[Dataset entries]
%%

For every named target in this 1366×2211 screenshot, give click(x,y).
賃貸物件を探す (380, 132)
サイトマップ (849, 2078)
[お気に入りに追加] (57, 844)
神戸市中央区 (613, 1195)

%%

Work request: What is needed is an exact restatement of every record above.

Solution to this task:
For every named target in this 1366×2211 screenshot, give click(x,y).
賃貸物件を探す (380, 132)
サイトマップ (849, 2078)
[お気に入りに追加] (57, 844)
神戸市中央区 (613, 1195)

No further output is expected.